How Changing My Relationship With Myself Changed My Business

Function Events

October 25, 2024

Author:  Guy Littlejohn

I think the relationship I’ve had with myself has changed significantly over the past five years.

Five years ago, I was a heavy drinker, not particularly happy with where I was or with the people around me and, back then, I didn’t even realise it. To me, that version of life felt normal, and I simply accepted that as the way things were.

When I gave up drinking, I realised something profound: my real problem wasn’t alcohol, it was my relationship with myself.

I’d lost connection with who I was, with the things that truly made me happy, and with the ability to enjoy my own company. I realised I needed to reconnect, to fall back in love with myself and spend time getting to know myself, fully and genuinely.

I used various strategies to begin this shift, things I won’t dive into in detail today, but as I started to like who I was again, something clicked.

When I rebuilt my self-respect, I found I could look forward instead of getting stuck in the past or distracted by what wasn’t working and from there, setting goals and following through became more than just a good idea; it became a routine. Week by week, I noticed I was checking off my plans, completing to-do lists, and feeling the momentum.

The biggest change was the confidence I began to feel. I became more dependable, more reliable, and—most importantly—consistent in who I was showing up as, day after day.

This newfound confidence didn’t just affect me; it changed how others saw me too. People around me could feel that I had things under control, that I was someone they could trust and depend on.

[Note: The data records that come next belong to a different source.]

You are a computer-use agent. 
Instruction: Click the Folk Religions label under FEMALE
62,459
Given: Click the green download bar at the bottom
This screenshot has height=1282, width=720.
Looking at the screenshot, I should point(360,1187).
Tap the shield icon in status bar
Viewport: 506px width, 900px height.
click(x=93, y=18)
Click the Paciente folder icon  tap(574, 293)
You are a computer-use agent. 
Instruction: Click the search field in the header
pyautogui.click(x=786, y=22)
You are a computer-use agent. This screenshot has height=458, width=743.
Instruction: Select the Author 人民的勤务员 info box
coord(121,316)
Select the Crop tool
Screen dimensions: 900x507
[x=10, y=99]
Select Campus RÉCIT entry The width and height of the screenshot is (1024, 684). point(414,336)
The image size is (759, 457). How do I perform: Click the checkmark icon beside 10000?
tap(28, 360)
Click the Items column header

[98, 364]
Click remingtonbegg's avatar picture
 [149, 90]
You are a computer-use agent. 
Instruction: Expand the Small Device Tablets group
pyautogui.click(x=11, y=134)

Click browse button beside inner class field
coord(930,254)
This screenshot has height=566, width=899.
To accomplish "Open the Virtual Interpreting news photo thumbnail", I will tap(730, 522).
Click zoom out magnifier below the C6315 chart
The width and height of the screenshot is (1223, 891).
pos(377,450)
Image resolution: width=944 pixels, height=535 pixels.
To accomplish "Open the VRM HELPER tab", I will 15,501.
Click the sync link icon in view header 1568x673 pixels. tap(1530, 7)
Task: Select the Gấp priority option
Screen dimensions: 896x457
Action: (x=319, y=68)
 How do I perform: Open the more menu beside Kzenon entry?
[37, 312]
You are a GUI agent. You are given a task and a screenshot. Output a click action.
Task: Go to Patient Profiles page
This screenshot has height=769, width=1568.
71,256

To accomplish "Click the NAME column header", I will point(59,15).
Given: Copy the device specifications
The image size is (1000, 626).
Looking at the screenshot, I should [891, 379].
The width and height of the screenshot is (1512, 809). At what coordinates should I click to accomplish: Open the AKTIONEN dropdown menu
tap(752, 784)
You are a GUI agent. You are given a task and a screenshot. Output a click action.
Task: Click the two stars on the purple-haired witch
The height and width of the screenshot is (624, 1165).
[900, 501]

That steady presence didn’t go unnoticed, and I think it created a sense of comfort for the people I care about.

In the end, this transformation isn’t just for me. I want to be that consistent person not only for myself but for my wife Emma, for a future family, and for the life we’re building together. I want to be someone who is present, stable, and there when it counts—every single day.

To do that, I had to let go of the baggage from my twenties, forgive myself for it, and accept that person as a part of my journey.

If you’re struggling with misalignment, both in your personal life or in business, start with this: rebuild your relationship with yourself. Forgive who you were, embrace who you are now, and trust that you can keep growing.